Task prompt =>
The records below are to be repeated exactly, and their pictures left out.

Source material =>
........
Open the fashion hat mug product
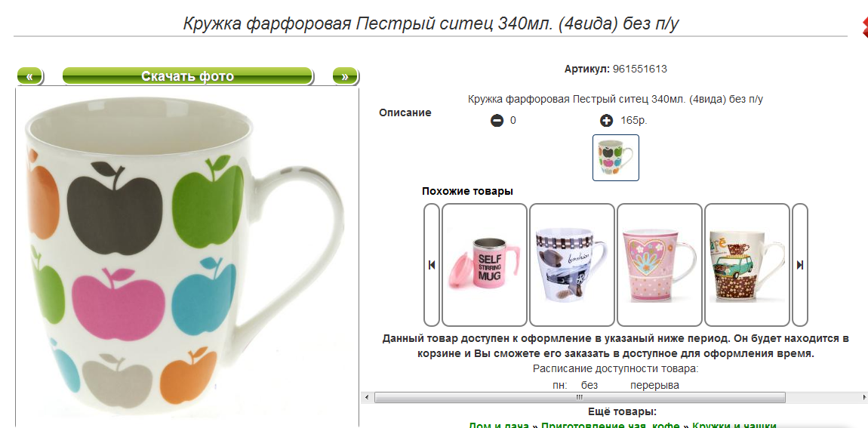868x428 pixels. 572,265
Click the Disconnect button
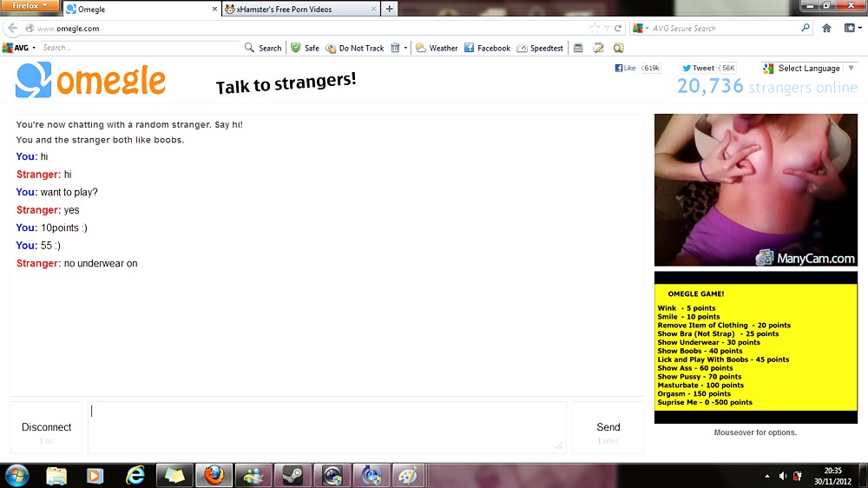Screen dimensions: 868x488 [x=47, y=427]
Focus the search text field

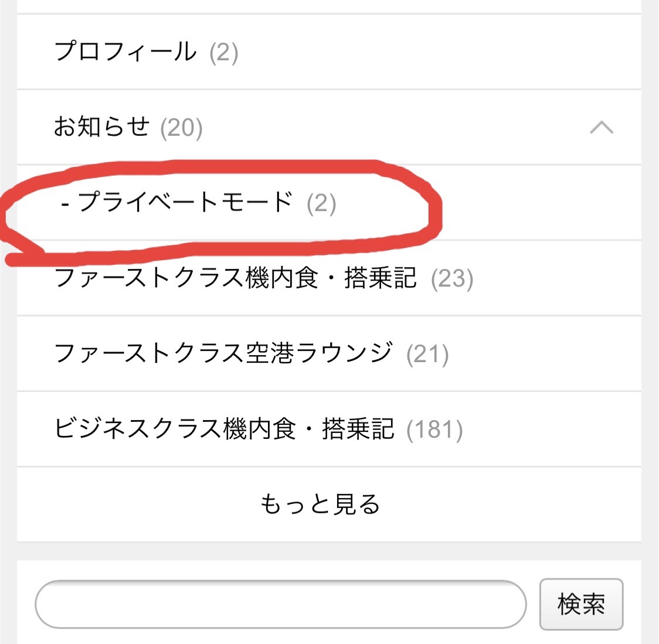(x=281, y=604)
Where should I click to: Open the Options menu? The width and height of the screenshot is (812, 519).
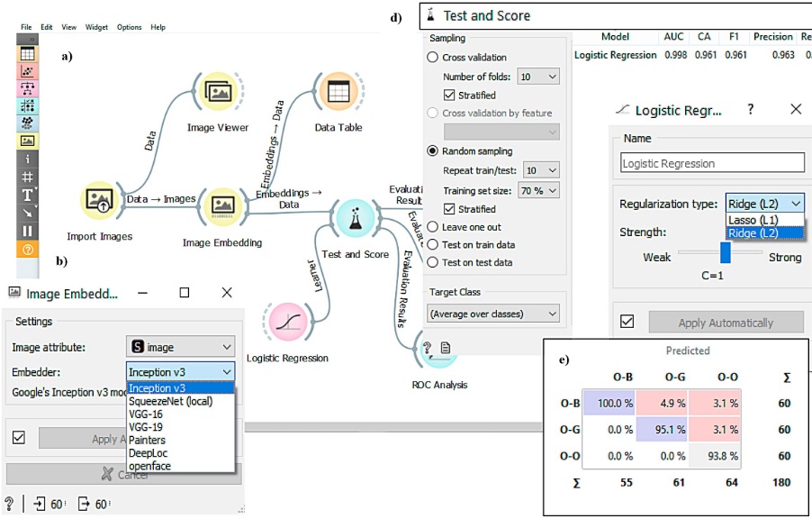click(129, 27)
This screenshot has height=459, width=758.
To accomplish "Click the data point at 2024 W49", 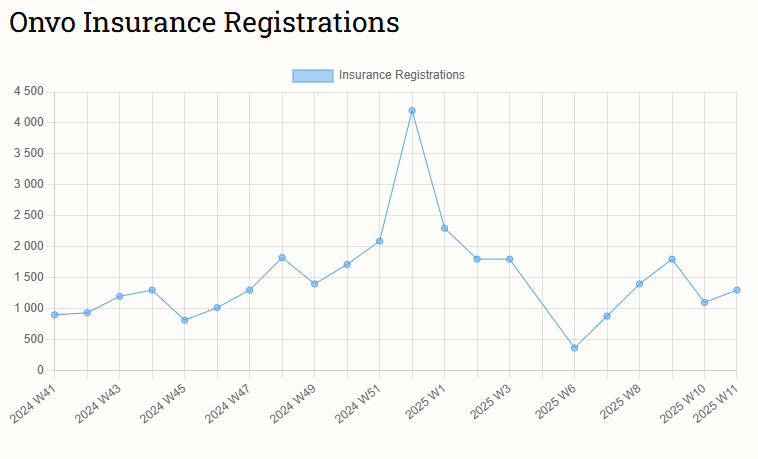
........
Exercise result =>
Open the fashion hat mug product
868x428 pixels. 572,265
Click the Disconnect button
Screen dimensions: 868x488 [x=47, y=427]
Focus the search text field

(x=281, y=604)
Where should I click to: Open the Options menu? The width and height of the screenshot is (812, 519).
click(129, 27)
This screenshot has height=459, width=758.
To accomplish "Click the data point at 2024 W49", 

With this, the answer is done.